Exercise instructions >> Every line from the first in the listing below to the line containing "Given: Click the 2025/9/24現在 date cell" is to be repeated exactly, and no line past it.

┌─ Information given

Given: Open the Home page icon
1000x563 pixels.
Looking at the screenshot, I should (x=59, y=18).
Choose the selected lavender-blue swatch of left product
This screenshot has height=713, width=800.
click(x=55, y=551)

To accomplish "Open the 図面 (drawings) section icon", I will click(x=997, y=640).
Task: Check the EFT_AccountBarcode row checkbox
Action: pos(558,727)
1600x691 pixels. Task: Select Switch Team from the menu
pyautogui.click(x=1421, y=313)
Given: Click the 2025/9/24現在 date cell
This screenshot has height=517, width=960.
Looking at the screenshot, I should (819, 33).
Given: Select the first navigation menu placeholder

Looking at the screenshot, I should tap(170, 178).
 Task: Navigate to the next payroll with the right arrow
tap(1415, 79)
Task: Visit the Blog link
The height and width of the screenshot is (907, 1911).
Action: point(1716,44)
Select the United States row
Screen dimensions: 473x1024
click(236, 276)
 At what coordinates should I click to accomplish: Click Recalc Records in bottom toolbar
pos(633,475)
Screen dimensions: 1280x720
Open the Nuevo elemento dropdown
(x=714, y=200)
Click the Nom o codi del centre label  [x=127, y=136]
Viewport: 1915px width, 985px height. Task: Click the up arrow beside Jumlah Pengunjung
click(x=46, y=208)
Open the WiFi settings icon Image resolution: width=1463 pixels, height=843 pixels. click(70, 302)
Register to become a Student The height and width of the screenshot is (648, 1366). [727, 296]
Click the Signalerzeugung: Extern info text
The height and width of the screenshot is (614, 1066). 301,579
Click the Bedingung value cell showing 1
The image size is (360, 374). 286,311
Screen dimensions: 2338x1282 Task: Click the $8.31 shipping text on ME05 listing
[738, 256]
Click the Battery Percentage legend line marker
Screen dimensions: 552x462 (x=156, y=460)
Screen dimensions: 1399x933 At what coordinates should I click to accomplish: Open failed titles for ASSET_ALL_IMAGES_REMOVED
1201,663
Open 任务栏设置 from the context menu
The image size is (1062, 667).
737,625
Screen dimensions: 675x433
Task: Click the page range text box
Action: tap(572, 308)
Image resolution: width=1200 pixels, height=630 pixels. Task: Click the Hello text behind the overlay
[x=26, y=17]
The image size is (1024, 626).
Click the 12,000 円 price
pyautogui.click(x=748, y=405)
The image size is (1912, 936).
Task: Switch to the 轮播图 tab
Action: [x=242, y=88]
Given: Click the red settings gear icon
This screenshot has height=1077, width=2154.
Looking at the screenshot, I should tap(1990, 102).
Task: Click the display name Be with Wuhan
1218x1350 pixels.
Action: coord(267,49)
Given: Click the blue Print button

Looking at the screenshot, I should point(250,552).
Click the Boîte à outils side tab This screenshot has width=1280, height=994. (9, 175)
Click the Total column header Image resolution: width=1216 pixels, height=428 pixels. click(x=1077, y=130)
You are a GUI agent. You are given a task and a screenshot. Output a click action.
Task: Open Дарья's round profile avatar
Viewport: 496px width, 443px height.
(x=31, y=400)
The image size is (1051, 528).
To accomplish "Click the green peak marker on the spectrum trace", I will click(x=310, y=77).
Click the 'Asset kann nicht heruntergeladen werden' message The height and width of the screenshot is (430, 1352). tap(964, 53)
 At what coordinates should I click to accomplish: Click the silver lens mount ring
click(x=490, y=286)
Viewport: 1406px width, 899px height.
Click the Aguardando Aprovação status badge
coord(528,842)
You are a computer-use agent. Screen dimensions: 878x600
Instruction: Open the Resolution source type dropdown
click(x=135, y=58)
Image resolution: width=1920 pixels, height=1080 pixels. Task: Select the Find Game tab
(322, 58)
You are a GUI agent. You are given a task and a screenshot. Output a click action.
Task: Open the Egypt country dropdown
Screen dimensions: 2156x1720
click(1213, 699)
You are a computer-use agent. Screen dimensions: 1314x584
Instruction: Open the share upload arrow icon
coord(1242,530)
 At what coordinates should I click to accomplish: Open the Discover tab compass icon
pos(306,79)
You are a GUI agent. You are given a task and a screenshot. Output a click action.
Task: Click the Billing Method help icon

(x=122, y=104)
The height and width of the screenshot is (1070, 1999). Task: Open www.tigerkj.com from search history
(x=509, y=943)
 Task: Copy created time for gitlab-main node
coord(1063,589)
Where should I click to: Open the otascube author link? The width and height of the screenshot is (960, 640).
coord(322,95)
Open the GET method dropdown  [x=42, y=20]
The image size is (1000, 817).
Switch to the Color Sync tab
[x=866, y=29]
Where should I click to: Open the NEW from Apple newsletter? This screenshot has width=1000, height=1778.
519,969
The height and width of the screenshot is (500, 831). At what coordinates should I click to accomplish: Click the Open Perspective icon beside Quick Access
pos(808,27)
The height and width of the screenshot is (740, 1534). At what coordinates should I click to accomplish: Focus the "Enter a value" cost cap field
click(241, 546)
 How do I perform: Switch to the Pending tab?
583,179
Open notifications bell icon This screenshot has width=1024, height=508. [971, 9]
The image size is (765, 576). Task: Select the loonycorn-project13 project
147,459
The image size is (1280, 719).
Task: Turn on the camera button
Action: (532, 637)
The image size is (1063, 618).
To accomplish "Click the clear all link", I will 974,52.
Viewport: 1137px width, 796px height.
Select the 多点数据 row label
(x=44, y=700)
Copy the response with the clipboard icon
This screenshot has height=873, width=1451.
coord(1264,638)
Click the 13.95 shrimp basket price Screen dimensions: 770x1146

└─

The completed task >>
Given: Open the Home page icon
1000x563 pixels.
Looking at the screenshot, I should (x=59, y=18).
Choose the selected lavender-blue swatch of left product
This screenshot has height=713, width=800.
click(x=55, y=551)

To accomplish "Open the 図面 (drawings) section icon", I will click(x=997, y=640).
Task: Check the EFT_AccountBarcode row checkbox
Action: pos(558,727)
1600x691 pixels. Task: Select Switch Team from the menu
pyautogui.click(x=1421, y=313)
Given: Click the 2025/9/24現在 date cell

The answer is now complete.